Customize Your 1.67 or 1.74 High Index Lenses into Sunglasses

High index lenses are thin, lightweight, and compatible with a variety of attractive and stylish frames. That’s all well and good but what about outdoor use? Are there high index sunglasses? Two possible options are wearing a pair of flat sunglasses over the prescription glasses, or using clip-ons. Apart from the clunkiness and less than stylish appearance of wearing two pairs of glasses, there’s the problem of carrying around the sunglasses. It’s an extra complication, which means that sometimes you won’t have them when needed, you can lose them, and all the handling increases the risk of scratching or damaging them.
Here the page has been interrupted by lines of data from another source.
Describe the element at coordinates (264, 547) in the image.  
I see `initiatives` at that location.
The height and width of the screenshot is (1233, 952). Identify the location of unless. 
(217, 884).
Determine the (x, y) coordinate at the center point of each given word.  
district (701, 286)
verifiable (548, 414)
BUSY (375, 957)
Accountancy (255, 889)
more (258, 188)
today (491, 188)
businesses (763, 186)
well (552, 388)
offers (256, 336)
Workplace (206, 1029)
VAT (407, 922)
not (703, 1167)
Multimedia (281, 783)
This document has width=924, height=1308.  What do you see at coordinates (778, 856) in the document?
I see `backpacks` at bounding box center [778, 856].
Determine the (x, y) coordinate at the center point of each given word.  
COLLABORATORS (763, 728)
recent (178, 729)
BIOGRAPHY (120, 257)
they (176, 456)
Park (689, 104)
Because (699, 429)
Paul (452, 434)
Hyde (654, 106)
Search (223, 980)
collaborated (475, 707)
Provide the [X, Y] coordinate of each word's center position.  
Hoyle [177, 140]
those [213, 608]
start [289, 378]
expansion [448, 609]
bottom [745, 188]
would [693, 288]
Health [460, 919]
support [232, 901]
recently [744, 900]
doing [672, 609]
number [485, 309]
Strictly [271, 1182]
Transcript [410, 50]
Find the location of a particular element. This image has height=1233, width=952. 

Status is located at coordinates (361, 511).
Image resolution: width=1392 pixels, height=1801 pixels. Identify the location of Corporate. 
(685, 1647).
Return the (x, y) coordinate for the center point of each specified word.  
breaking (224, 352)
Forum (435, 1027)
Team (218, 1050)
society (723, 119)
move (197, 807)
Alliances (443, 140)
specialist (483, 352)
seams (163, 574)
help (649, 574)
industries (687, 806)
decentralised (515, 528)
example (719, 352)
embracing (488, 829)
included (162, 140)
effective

On the other hand, clip-ons are easier to carry around, and look better. But again, it’s one more thing you’ll have to carry around, which introduces the same inconveniences of using a pair of flat sunglasses. Another problem is their repeated clipping and removal makes it likely they’ll eventually break. However, you can customize your 1.67 or 1.74 high index eyewear into sunglasses by choosing the right options. In addition, it isn’t necessary to customize a separate pair of glasses just for outdoor use. This will be explained later.

The Requirements for Sunglasses

Sunglasses should do three things. They should reduce sunlight intensity, glare, and block out all UV light. All of these are important. Intense sunlight causes squinting, which is uncomfortable and causes eyestrain, fatigue, and possibly headaches. Glare causes the same problems, and also interferes with clear vision. Our eyes can’t process the extreme contrast produced by glare from reflections off shiny objects or from the sun when it’s low in the sky.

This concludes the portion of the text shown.